CyberNews researchers said they have identified over 2 million web servers running on outdated, out-of-service and vulnerable Microsoft Internet Information Services (IIS).

Since outdated versions of IIS are no longer supported by Microsoft, the researchers said they could easily compromise them, inject all sorts of malware, and even steal visitor data, which could include billing and authentication information.

Microsoft IIS is the third most popular web server in the world, serving at least 51.6 million websites and web applications worldwide, and has a market share of 12.4%. “While Microsoft provides relative security for newer versions with security updates and vulnerability fixes, older versions of IIS starting from 7.5 and below are no longer supported by the company. Like other types of outdated server software, all outdated versions of Microsoft IIS suffer from multiple critical security vulnerabilities, ”CyberNews notes.

The researchers examined five different versions of IIS with vulnerabilities. Collectively, they were found to serve over two million web servers. A total of 7.3 million potentially vulnerable servers were identified, but 72% of them turned out to be decoys.

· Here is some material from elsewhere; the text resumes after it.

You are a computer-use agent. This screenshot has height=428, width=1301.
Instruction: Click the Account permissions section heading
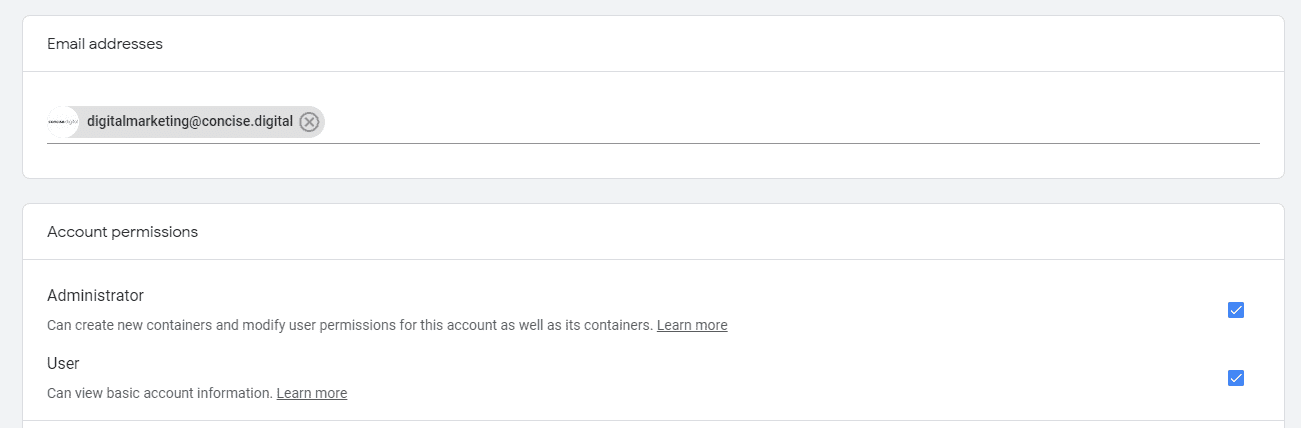click(122, 232)
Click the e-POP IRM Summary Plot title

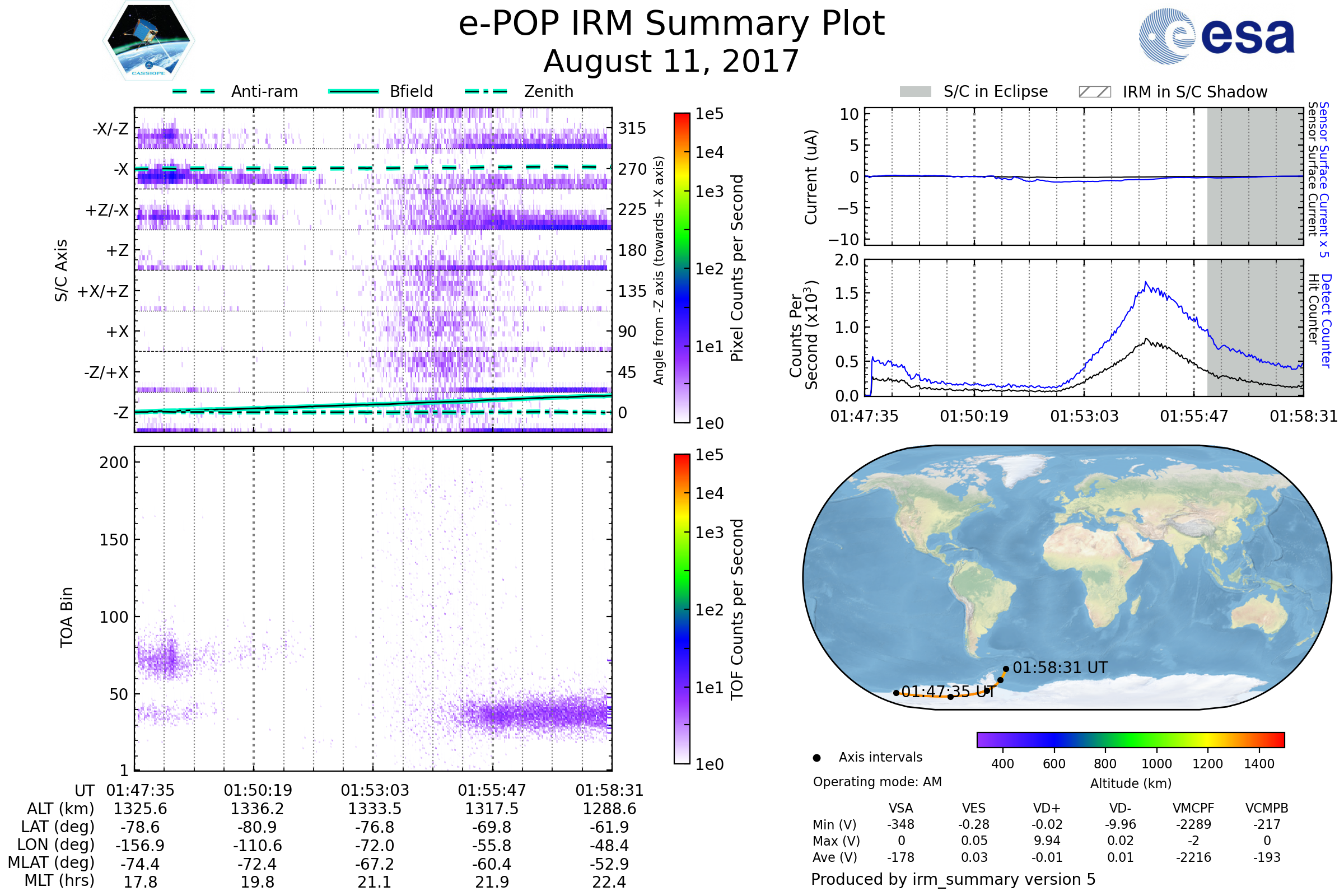point(671,24)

IIS 7.0 with 17 known vulnerabilities turned out to be the most dangerous.

However, it runs on more than 47,000 web servers.

China turned out to be the country with the highest number of vulnerable installations, with 679,000 IIS servers. In second place is the United States with over 581,000 unprotected servers. In third place is Hong Kong, where more than 200,000 such servers were found, followed by South Korea and Germany.

CyberNews security researcher Mantas Sasnauskas believes that the situation is aggravated by the fact that web servers hosting public websites will also broadcast their outdated versions of IIS: “This means that running these servers on apparently vulnerable software is tantamount to inviting intruders to penetrate the network. “

Experts point out that there are more Microsoft IIS servers in China and Russia, as they are easier to install than Linux servers, and license costs are not a problem since they are mostly illegal versions of Windows.

Microsoft previously said it had patched a vulnerability in its Azure Container Services that could have been exploited by an attacker to “access customer information.” It also warned thousands of companies a week ago that a vulnerability in Azure could allow attackers to read, modify, or even delete documents from the Microsoft Azure Cosmos DB.